Despite all the difficulties of lockdown, though, the Rep took only a brief pause for breath, last year, before launching into its own distinctive response to pandemic times. “We made a decision not to start immediately putting material online,” says Andrew Panton, “partly because there was already a lot happening in that respect, with other companies. Instead, we wanted to see what our audiences and participants really wanted, during lockdown; and we quickly devised a programme called Where Are You Dundee?, which involved using our online presence to create little short pieces involving tasks or ideas in which people could participate, one way or another.
“Some great people became involved – both Alan Cumming and Ricky Ross, for example, helped us to set tasks; and amazingly, during last summer, Where Are You Dundee? attracted an audience of more than 120,000, 75 per cent of whom had never been to the Rep before. The task-based nature of it, and the way it would acquire its own momentum on social media as people shared their experience, was clearly reaching out to a whole new audience for the Rep’s work. It was involving vulnerable participants who were unlikely to make it to the theatre, and drawing people into a more conversational relationship with us; and all of that felt really exciting.”
Drawing on that experience, the Rep team moved on to create a programme of Christmas events called Shine On!, which involved a whole Advent Calendar of short online theatre and dance pieces, a magical installation in the theatre’s glass foyer, and Present, a series of events in which Dundee Rep Ensemble and Scottish Dance Theatre members took live performances – sometimes featuring Oor Wullie himself – to the doorsteps of people nominated by friends and family, across the city.
And it’s on the basis of all this lockdown experience that Dundee Rep is about to launch a new series of online events called This Is For You, Dundee, aimed at encouraging Dundonians to rediscover their own astonishing city, as it begins to open up again. Based on a general call-out to freelance artists across Scotland, This Is For You Dundee features six dance, music and theatre-based pieces involving 25 different artists, and will be available free online for 10 days from 14 May. Last month, the Rep also announced the launch of Rep Studios, a digital platform on which its work can be showcased in a range of ways; and to judge by the quality of the first Rep Studios production – a film version of Smile, recapturing the design and atmosphere of the original stage production – this strand of work could become a major part of the Rep’s operation in the future.
“I think the genie is out of the bottle, in terms of demand for screen versions of our work,” says Panton, “and we can’t and shouldn’t try to put it back again. We will always make great live theatre. But even when the live experience comes back again, people in future are going to want options; and that means Rep Studios is here to stay.
“So are theatres like the Rep now transforming into something different – something more like community hubs for creativity and the arts, with people interacting with our work in all sorts of different ways? Well, every theatre is different, and I certainly don’t want to understate the extent of the challenge we’ll face when we reopen again, after such a traumatic year.
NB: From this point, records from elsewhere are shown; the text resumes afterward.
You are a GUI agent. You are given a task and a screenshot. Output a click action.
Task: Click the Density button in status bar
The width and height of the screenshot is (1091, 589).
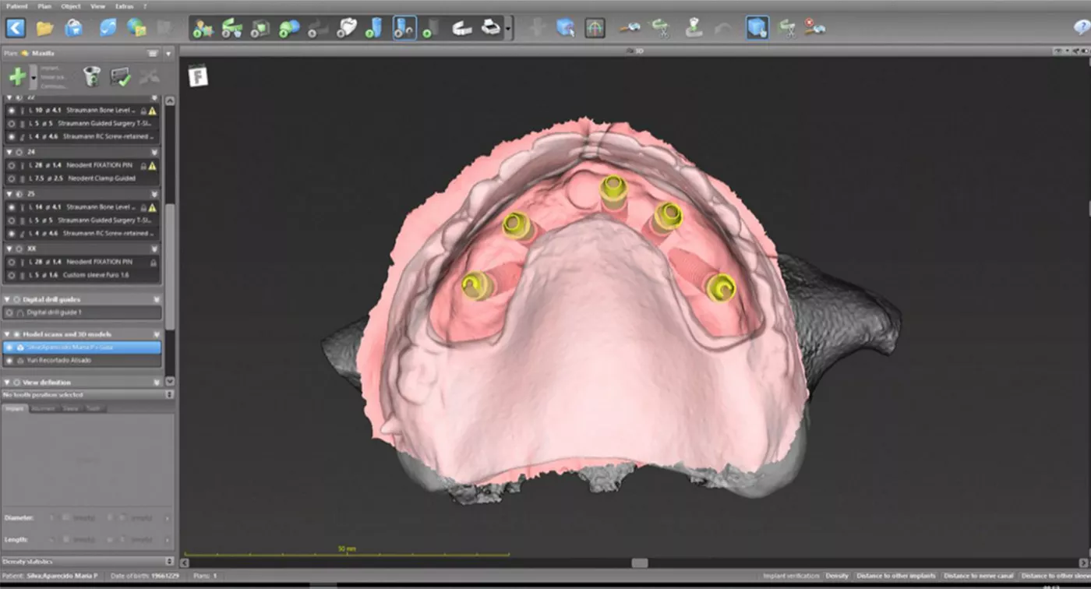pos(837,576)
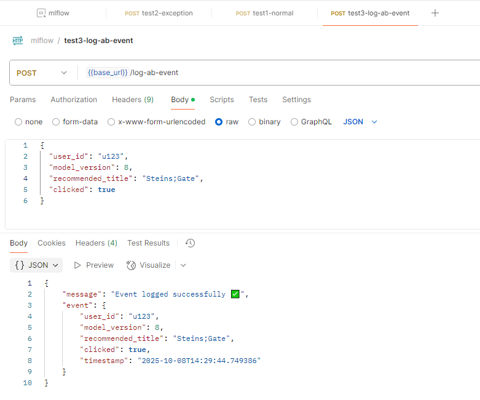Open the Authorization tab
Image resolution: width=480 pixels, height=400 pixels.
(74, 100)
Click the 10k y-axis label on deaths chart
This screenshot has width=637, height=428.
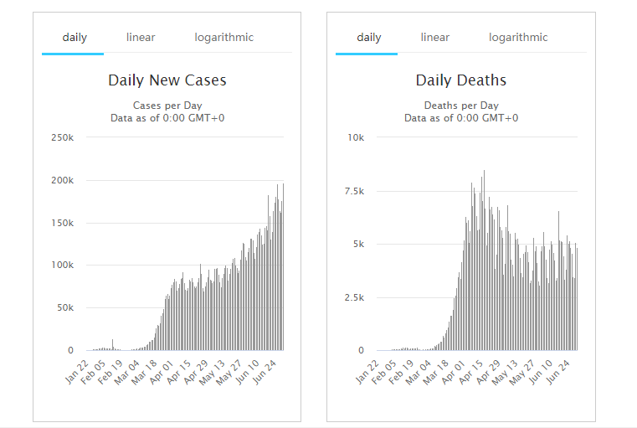point(356,137)
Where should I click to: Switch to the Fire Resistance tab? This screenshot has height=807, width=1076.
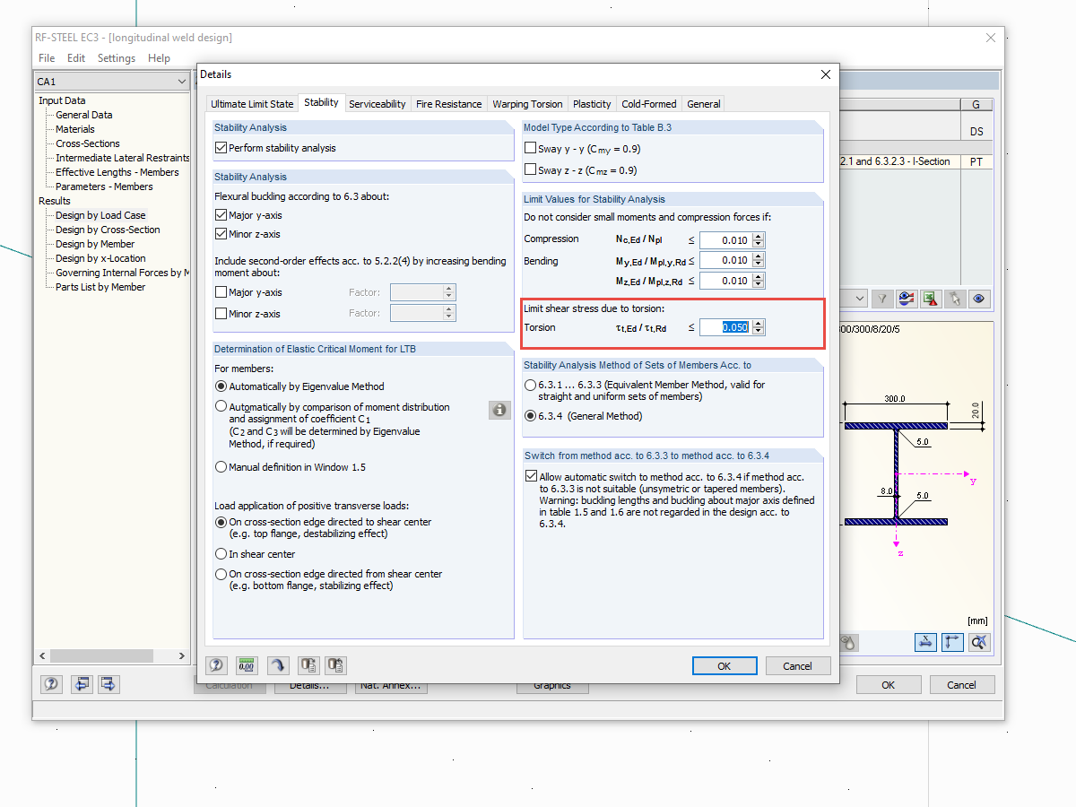tap(448, 103)
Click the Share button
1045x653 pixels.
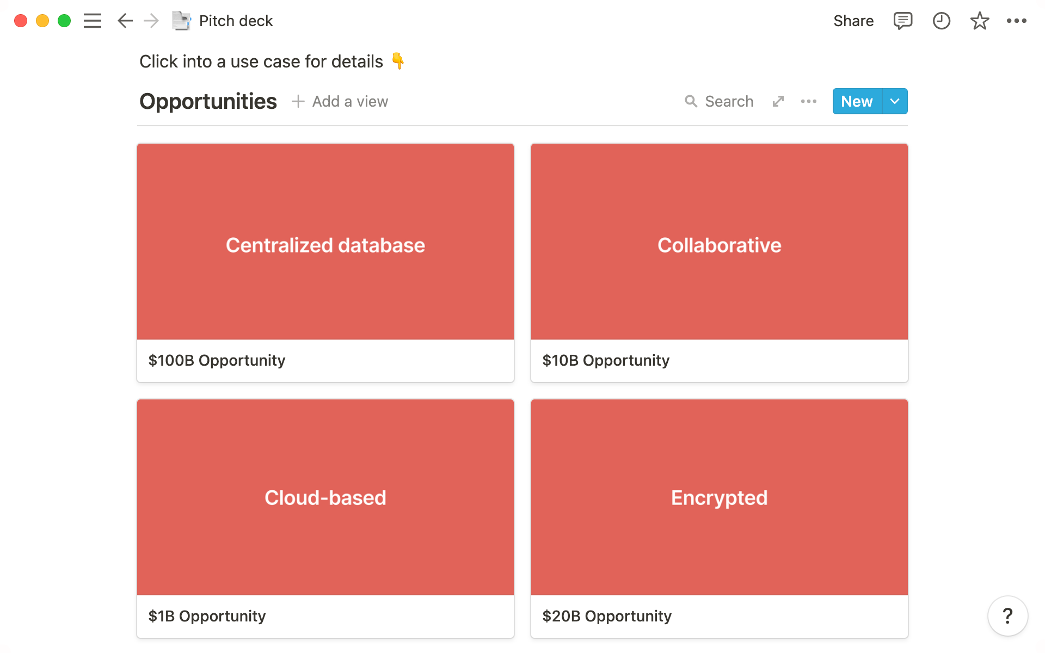point(853,21)
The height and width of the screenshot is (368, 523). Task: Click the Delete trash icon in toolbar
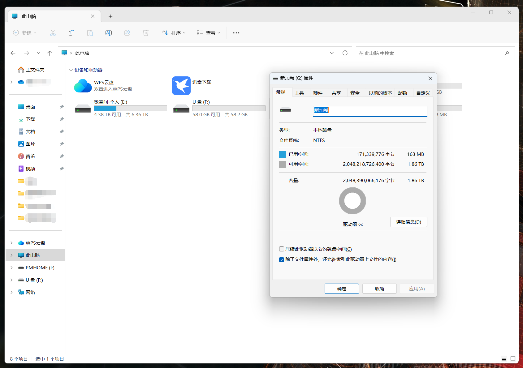click(146, 33)
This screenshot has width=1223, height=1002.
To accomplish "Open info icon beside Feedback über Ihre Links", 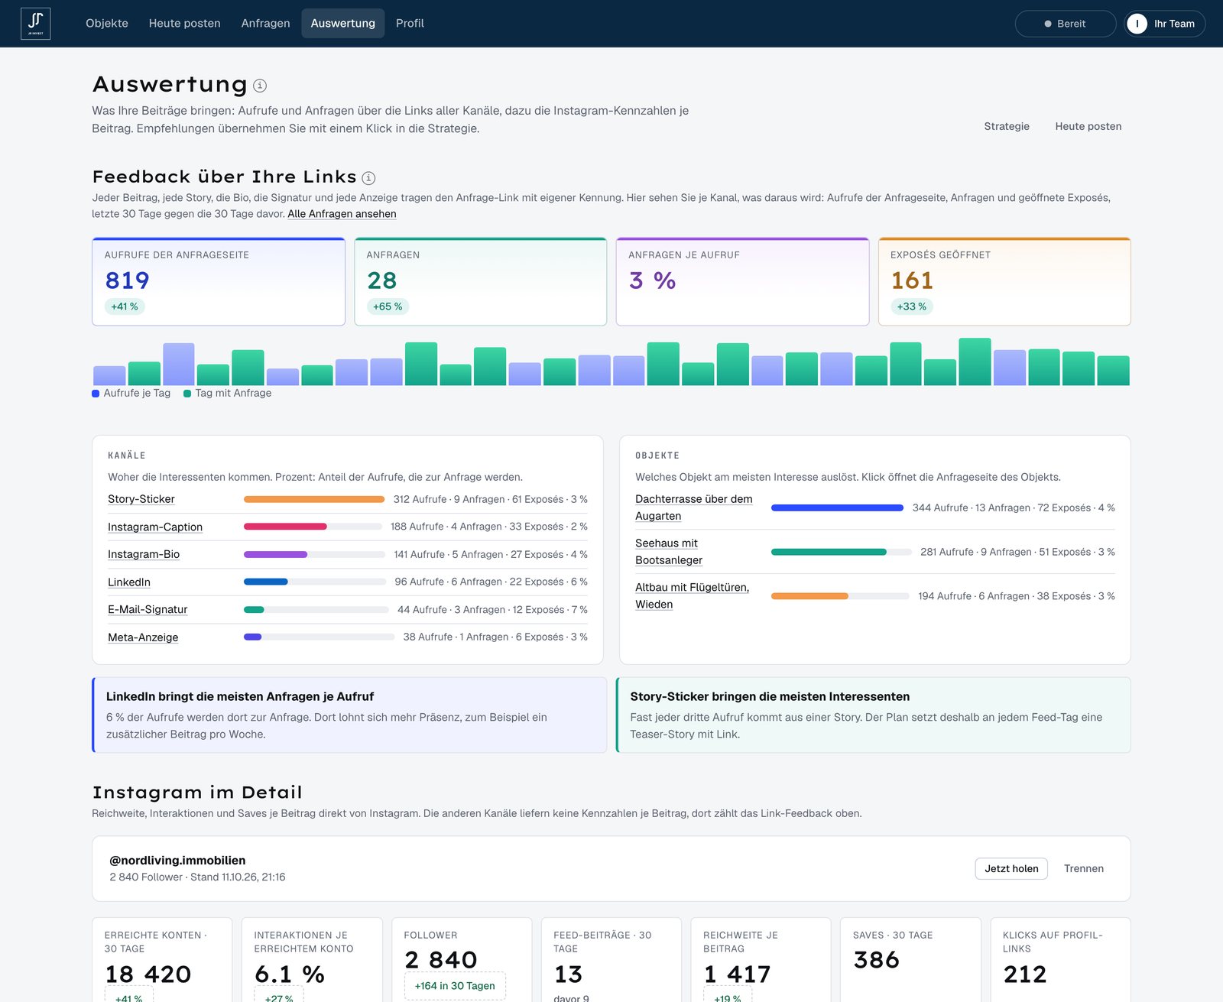I will coord(368,178).
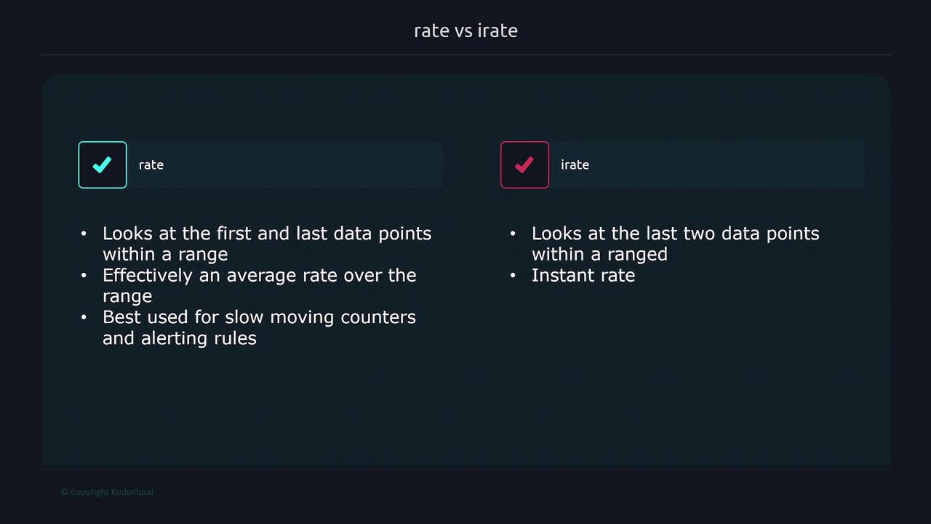Click the copyright symbol in the footer
The width and height of the screenshot is (931, 524).
point(64,492)
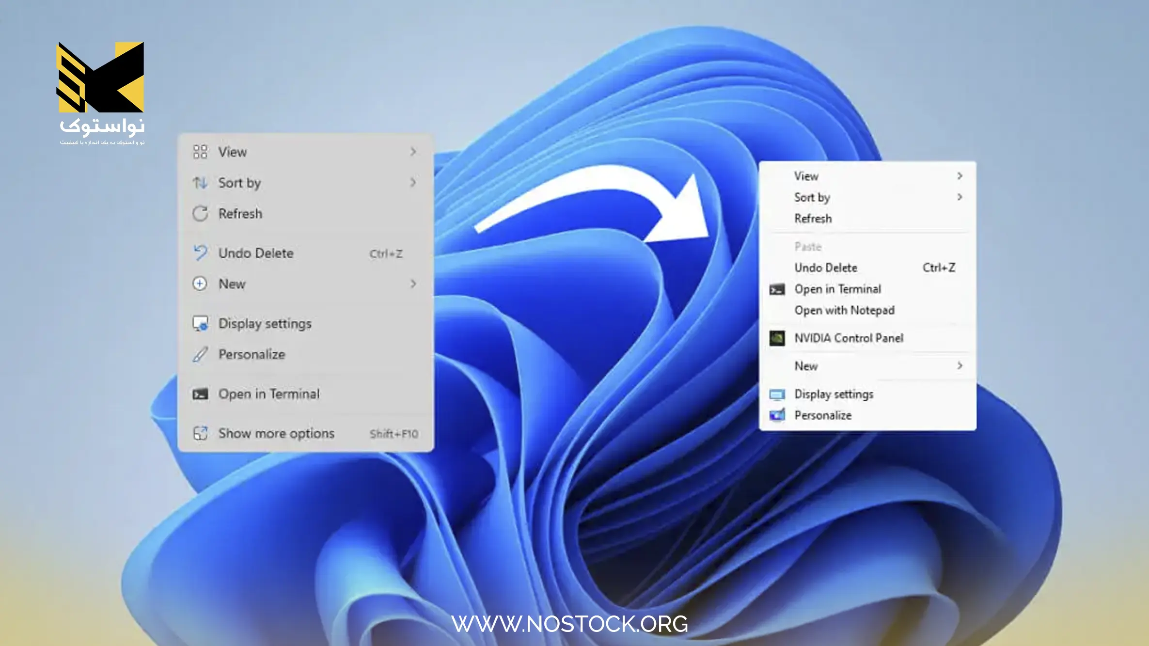Select Paste from the expanded context menu
The width and height of the screenshot is (1149, 646).
click(807, 246)
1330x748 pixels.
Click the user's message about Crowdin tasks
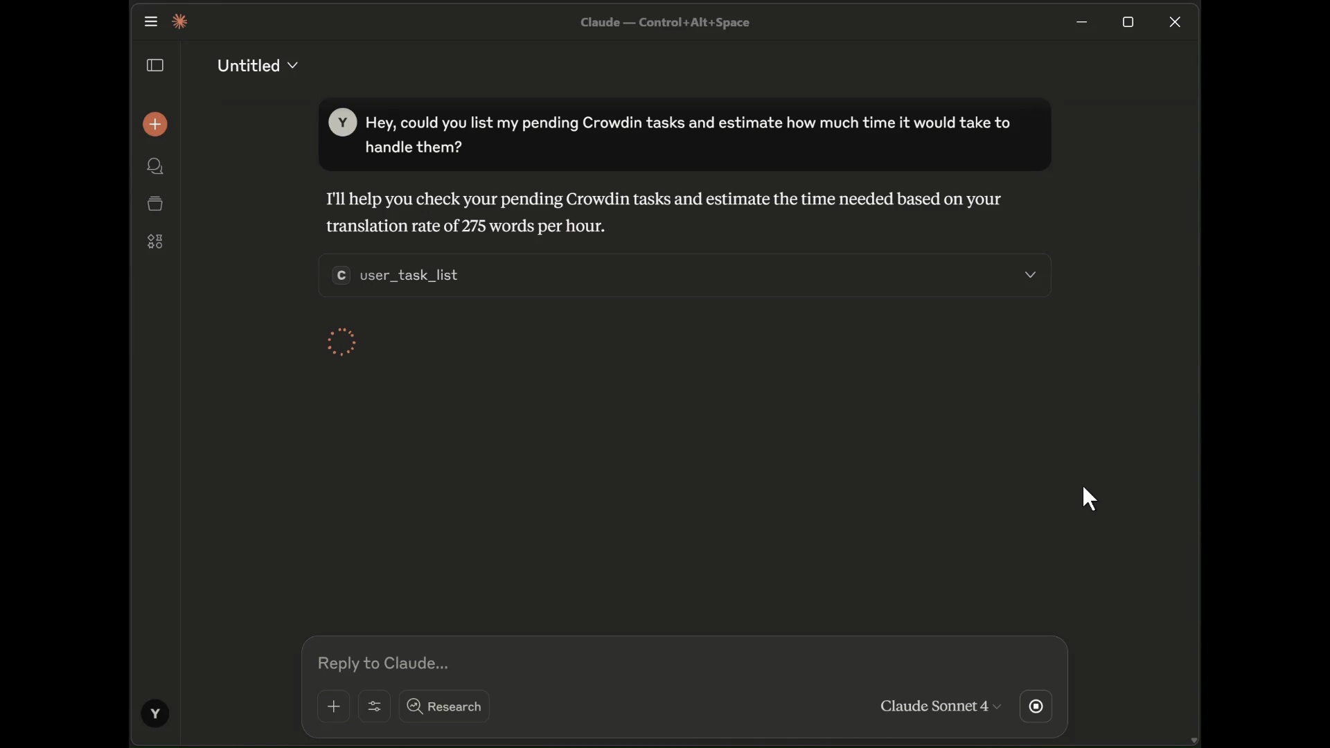pos(689,135)
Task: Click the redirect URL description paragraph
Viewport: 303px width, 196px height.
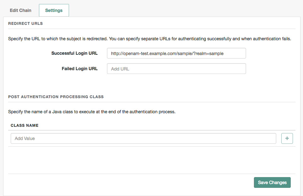Action: 149,39
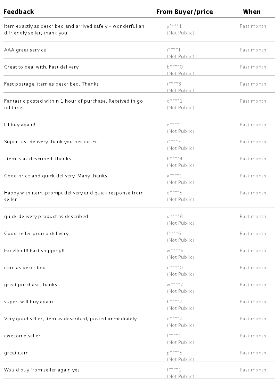
Task: Click buyer u****8 username link
Action: (174, 217)
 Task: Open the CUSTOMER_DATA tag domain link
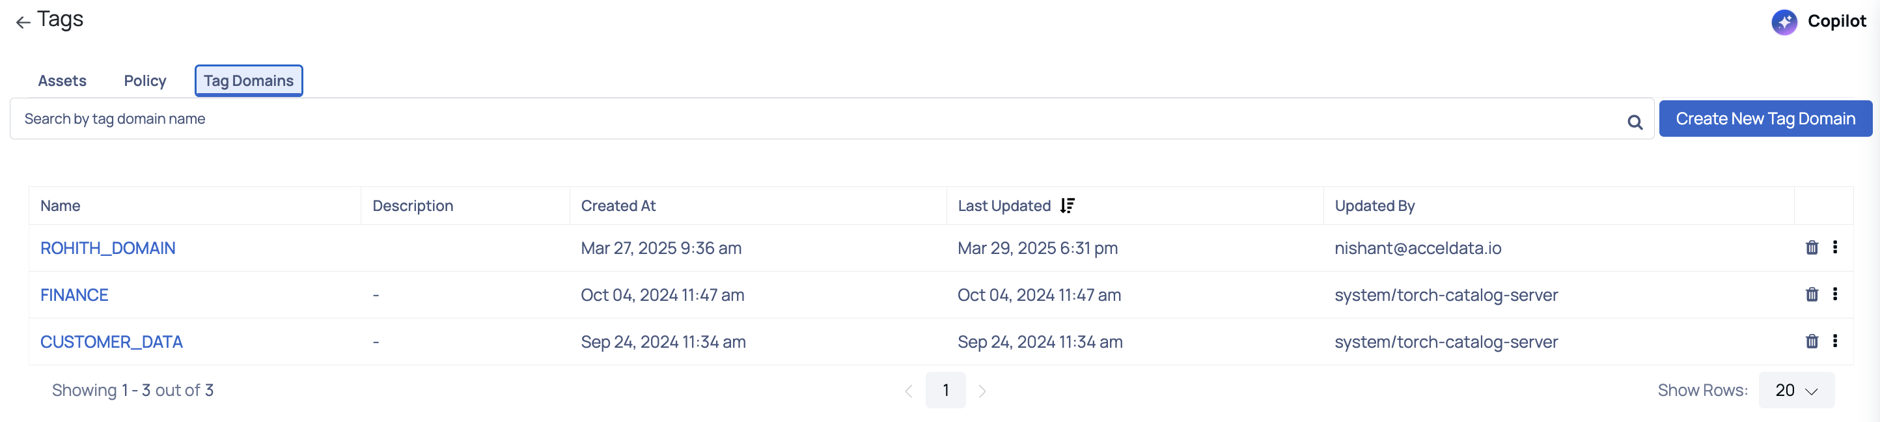[x=112, y=342]
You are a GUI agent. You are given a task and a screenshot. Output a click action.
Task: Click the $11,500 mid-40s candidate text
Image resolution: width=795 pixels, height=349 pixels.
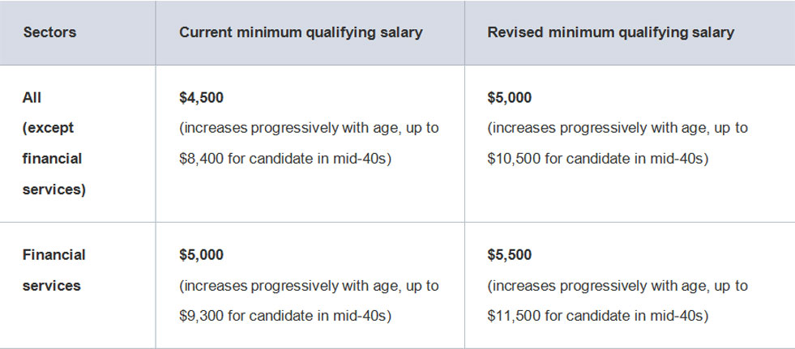click(597, 316)
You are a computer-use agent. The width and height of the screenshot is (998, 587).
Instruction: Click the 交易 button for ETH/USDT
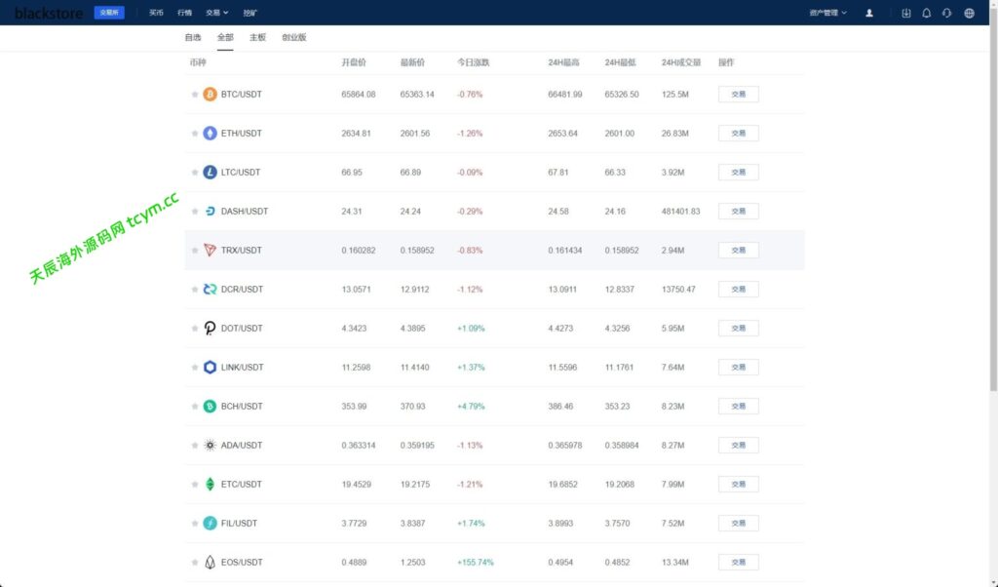738,134
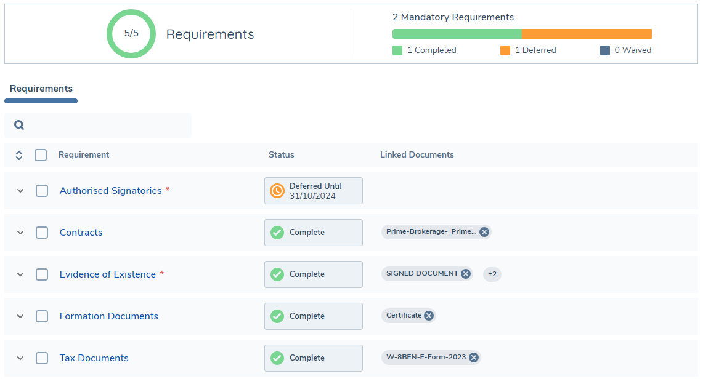The image size is (703, 392).
Task: Expand the Authorised Signatories row
Action: pyautogui.click(x=20, y=191)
“If things are moving in that direction, though, then Dundee Rep is certainly well placed to do it – it’s always been a cross-arts venue for theatre, dance, comedy and music, and it’s always had a huge programme of community involvement and outreach. We also have a great team who are ready to respond in the most creative way possible. So if change is happening, I think we’re about as well prepared for it as we can be; but that doesn’t mean that we know what’s going to happen, when we resume live operations – because in the end, like everyone else, we don’t.”